It would be easier for some types of programs if there were some basic
mechanisms in the header files/libraries for automating some of it (see my
comment below)..

> FYI, in the case of pipes, the program opening the pipe is responsible for
> calling the cygwin32 setmode(fd, mode) function.  See bash/execute_cmd.c
> for an example as to how to use it.  The implementation is in
> winsup/syscalls.cc.

Might I make a suggestion here?  The issue of modes on pipes would be much less
of a problem if the mechanism for converting between DOS/Win text and C native
text were a 1:1 mapping (i.e.

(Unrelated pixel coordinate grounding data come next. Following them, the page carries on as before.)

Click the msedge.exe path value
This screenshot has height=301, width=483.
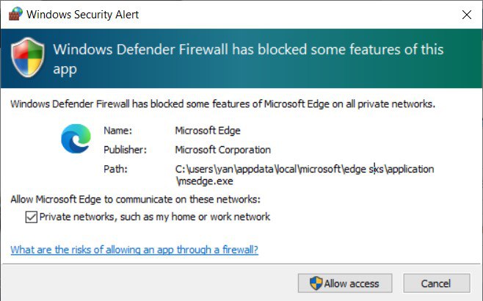click(x=305, y=175)
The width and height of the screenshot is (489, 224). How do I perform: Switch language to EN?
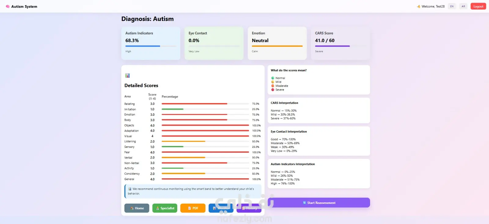point(452,6)
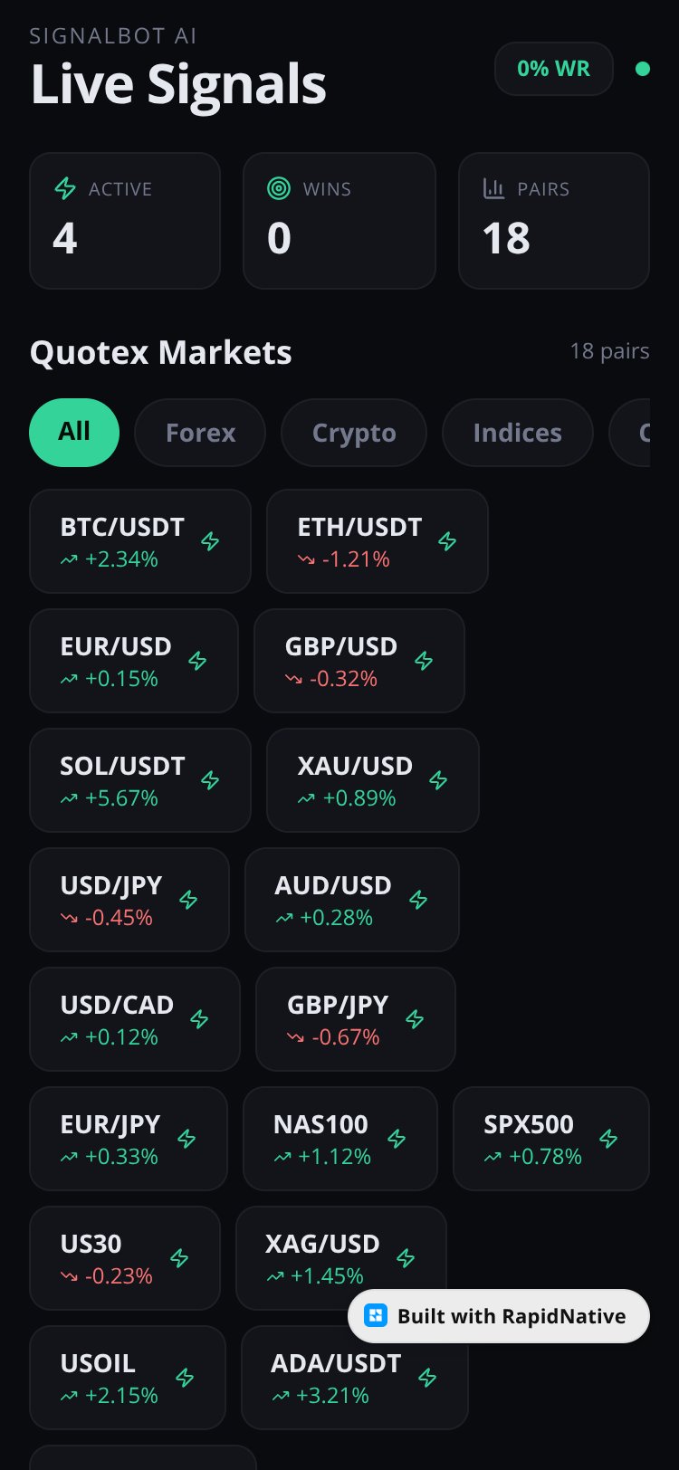Click the lightning bolt icon on BTC/USDT
Image resolution: width=679 pixels, height=1470 pixels.
click(210, 541)
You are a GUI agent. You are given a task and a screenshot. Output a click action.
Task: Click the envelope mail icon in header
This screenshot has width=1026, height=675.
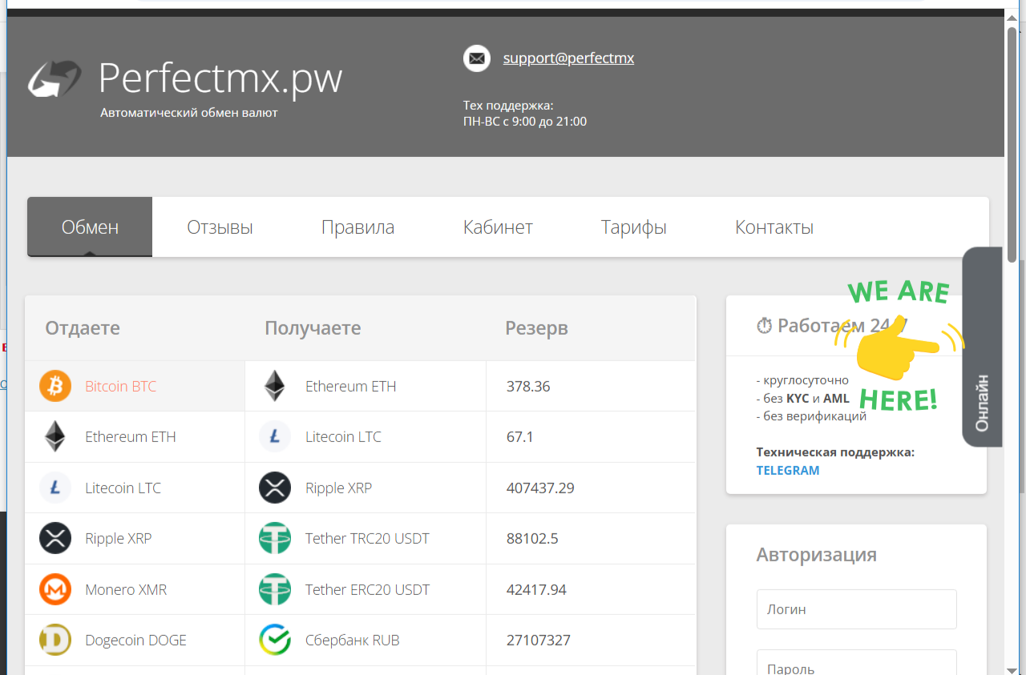[477, 58]
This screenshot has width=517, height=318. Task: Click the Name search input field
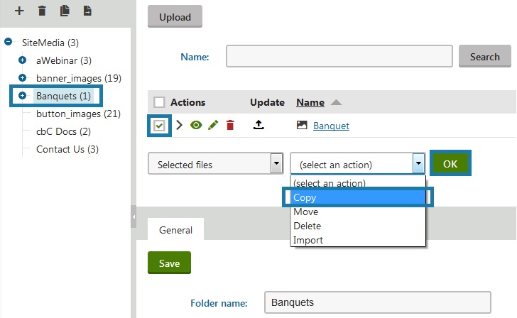coord(339,56)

NL->CRLF, CRLF->NL, CR->CR(always), (and LF->NL,
but that's a side-issue)).  This way, if I want to pipe "gzip -dc file | tar
xvf -" (as I often do), it wouldn't matter what mode the pipe was created in as
long as it was the same mode on both ends, because any changes introduced in a
C->text conversion would be exactly reversed in the text->C conversion on the
other end of the pipe.

Of course this doesn't help as much with redirection to files (thought it would
under a few circumstances)..  it would also be nice if there was a way to
specify on the compiler command line (with a define or something) whether file
IO should assume text or binary mode.. this would make it easy to fix with a
single command-line switch many programs (such as gzip) which should always do
binary IO anyway.  It would probably be a good idea for any program which works
with binary files in general to call setmode on its stdin/stdout handles itself
(I'm assuming Cygwin32 allows this.. if it doesn't it certainly should) anyway.

-alex
-------------------------------------------------------------------------------
     Alex Stewart - riche AT crl DOT com - Richelieu @ Diversity University MOO
                         http://www.crl.com/~riche
           "For the world is hollow, and I have touched the sky."